Explanation: For the purposes of this Section "cruelly" means-
(a) any wilful conduct which is of such a nature as is likely to drive the woman to commit suicide or to cause grave injury or danger to life, limb or health (whether mental or physical) of the woman, or
(b) harassment of the woman where such harassment is with a view to coercing her or any person related to her to meet any unlawful demand for any property or valuable security or is on account of failure by her or any person related to her to meet such demand.
The contents of dying declaration read with statutory explanation appended to Section 498A of I.P.C. clearly indicate that the deceased was subjected to cruelty by both the accused.
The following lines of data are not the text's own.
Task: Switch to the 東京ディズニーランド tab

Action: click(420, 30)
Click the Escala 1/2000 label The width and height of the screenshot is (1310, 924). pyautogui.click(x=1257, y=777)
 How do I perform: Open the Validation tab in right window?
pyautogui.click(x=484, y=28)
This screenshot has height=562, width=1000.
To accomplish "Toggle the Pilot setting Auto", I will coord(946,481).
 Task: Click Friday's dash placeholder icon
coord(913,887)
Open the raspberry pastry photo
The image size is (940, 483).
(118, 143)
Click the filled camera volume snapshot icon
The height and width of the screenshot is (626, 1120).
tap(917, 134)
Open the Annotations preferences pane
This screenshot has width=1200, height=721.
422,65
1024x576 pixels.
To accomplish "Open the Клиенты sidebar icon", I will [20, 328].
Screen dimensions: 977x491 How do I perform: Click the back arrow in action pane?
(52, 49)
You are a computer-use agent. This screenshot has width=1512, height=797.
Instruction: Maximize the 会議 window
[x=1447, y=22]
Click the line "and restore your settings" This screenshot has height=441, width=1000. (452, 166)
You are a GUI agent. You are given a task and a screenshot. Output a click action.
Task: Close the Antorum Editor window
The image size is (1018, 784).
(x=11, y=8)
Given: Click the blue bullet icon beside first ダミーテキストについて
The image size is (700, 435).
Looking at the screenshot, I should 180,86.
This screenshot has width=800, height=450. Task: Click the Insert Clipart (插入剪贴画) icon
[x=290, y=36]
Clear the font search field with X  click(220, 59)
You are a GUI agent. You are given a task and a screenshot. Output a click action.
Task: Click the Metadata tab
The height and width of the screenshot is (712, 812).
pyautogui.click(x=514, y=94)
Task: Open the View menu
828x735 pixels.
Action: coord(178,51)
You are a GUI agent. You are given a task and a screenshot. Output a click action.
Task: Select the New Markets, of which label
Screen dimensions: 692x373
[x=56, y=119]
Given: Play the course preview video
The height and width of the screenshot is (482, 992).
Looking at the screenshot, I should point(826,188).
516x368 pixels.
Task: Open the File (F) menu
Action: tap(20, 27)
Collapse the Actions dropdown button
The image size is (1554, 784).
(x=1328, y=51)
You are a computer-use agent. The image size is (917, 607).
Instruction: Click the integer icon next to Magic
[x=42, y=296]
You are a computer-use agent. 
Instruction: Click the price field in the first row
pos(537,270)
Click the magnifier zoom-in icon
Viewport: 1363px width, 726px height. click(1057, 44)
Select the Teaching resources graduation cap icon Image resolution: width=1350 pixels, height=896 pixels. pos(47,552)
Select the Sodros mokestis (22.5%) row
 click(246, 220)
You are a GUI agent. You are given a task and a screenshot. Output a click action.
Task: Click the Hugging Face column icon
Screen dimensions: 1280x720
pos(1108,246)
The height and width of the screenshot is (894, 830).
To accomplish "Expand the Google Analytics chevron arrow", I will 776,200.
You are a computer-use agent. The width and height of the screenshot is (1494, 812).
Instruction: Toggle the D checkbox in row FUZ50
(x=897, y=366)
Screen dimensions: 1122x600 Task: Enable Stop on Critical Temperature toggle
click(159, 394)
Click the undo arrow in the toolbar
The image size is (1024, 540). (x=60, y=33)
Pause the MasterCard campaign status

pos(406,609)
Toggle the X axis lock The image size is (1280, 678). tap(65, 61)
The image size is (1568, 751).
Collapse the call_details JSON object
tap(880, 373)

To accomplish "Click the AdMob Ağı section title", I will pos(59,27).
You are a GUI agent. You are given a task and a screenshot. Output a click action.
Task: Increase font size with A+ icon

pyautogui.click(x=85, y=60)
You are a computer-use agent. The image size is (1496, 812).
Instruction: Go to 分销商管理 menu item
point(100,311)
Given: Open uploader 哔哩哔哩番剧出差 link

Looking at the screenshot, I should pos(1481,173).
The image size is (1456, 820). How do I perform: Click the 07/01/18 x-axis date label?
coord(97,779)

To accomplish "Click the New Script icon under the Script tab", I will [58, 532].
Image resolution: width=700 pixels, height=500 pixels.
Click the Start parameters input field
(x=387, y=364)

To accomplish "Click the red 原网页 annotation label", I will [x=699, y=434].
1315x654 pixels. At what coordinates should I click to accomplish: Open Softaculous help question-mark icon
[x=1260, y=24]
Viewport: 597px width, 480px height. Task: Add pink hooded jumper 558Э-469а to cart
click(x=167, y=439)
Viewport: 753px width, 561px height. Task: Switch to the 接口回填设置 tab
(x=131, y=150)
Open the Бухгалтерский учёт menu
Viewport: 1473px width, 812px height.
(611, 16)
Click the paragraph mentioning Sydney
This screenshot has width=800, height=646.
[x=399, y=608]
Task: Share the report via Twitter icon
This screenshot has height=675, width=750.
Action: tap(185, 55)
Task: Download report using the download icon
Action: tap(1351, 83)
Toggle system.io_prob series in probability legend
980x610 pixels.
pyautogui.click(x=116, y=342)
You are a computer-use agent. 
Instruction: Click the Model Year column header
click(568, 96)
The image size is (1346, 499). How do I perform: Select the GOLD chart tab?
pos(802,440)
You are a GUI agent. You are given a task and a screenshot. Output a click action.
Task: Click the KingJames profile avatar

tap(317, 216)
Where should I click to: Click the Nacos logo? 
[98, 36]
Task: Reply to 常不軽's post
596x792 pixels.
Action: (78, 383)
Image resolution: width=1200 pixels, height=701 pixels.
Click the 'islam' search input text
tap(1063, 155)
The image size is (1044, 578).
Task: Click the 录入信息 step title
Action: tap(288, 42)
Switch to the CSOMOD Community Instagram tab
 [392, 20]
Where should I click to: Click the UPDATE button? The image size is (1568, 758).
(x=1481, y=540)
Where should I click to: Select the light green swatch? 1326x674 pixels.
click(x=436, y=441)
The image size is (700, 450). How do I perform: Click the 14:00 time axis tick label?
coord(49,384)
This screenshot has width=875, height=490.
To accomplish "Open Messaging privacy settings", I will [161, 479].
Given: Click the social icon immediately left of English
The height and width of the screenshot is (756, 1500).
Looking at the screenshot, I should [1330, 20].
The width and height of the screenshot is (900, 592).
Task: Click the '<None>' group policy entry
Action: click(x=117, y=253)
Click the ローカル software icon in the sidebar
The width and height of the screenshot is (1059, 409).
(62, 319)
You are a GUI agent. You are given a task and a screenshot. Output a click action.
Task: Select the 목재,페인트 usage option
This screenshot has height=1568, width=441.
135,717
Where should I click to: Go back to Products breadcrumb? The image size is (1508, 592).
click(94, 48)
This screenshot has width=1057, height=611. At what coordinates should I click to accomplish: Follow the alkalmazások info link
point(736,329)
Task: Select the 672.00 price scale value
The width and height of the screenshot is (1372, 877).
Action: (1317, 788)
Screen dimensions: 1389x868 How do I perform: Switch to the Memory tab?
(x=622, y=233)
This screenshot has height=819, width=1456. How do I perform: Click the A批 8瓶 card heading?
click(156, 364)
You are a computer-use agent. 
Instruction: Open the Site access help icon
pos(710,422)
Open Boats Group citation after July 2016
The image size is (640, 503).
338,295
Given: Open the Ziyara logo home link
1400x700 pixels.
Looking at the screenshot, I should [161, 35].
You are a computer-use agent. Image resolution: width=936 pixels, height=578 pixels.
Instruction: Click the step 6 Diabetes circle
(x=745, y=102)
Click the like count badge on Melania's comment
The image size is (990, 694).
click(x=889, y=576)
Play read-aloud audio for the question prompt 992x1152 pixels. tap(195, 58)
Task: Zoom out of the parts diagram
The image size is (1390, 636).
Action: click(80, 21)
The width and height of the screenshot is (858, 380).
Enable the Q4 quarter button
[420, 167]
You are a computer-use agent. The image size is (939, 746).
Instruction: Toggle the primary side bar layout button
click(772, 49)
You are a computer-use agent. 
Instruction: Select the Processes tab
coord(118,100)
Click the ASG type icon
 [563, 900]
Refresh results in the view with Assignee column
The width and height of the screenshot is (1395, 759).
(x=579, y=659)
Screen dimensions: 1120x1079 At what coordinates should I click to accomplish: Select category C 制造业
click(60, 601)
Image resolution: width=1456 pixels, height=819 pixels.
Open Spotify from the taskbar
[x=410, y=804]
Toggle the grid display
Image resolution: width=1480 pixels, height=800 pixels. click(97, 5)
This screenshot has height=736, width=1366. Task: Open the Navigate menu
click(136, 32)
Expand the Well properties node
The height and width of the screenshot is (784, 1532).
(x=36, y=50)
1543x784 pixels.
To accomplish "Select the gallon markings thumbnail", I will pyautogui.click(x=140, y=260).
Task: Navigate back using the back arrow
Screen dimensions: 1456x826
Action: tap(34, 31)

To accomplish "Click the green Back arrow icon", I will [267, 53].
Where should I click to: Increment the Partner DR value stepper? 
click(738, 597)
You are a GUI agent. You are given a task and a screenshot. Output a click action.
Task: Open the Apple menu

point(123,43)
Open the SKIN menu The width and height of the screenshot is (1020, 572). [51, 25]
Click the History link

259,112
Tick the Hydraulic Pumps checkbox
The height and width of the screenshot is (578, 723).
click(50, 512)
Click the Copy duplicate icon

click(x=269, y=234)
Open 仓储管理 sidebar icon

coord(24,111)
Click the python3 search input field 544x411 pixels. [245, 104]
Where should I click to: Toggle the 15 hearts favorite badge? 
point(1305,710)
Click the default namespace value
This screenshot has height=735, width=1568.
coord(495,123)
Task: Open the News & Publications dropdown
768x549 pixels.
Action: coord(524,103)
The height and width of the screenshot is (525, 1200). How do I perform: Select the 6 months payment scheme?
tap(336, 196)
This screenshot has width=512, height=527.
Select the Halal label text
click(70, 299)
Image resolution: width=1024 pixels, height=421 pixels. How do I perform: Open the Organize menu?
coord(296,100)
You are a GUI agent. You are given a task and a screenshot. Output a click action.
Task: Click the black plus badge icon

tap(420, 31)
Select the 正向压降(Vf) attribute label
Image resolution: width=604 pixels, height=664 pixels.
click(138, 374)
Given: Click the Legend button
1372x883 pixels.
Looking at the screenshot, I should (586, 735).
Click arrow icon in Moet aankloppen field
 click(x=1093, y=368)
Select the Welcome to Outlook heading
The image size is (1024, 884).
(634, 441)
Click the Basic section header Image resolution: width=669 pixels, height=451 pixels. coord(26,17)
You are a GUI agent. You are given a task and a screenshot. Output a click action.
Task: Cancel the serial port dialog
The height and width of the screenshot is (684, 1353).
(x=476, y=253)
On the facts and in the circumstances of the case, we are of the opinion that conviction of the appellants under Section 498A of I.P.C. is eminently just and deserves to be upheld.
The appeal filed by the appellants, therefore, fails and is dismissed. The bail-bonds stand cancelled. As the original accused have been convicted under Section 302 read with Section 34 of I.P.C. as well as Section 498A of I.P.C. substantive sentences are ordered to run concurrently. Muddamal is ordered to be disposed of in terms of directions given by the learned Judge in the impugned judgment.
MISC. CRIMINAL APPLICATION NO. 564 OF 1989 While admitting Criminal Appeal No. 105 of 1989, the Court suo motu issued notice calling upon the original accused to show-cause as to why sentence imposed by the learned Judge for the offence punishable under Section 498A of I.P.C. be not enhanced.
The submission made on behalf of the State that punishment imposed is grossly inadequate and too lenient, and therefore, the same should be enhanced, has no substance. It may be mentioned that maximum punishment provided is of three years and Fine. The evidence led by the prosecution clearly shows that at the relevant time there were two minor sons who were to be looked after. The learned Judge while imposing sentence of two years under Section 498A of I.P.C. has given cogent and convincing reasons in the operative part of the judgment. It would not be out of place to note that the incident had taken place more than 12 years before. On the facts and in the circumstances of the case, we are of the opinion that no case is made out by the Stale of Gujarat to exercise discretion to enhance sentence at this stage more particularly when the original accused have undergone agony of pending three proceedings in this Court.
For the foregoing reasons, Misc. Criminal Application No. 564 of 1989 fails and is dismissed.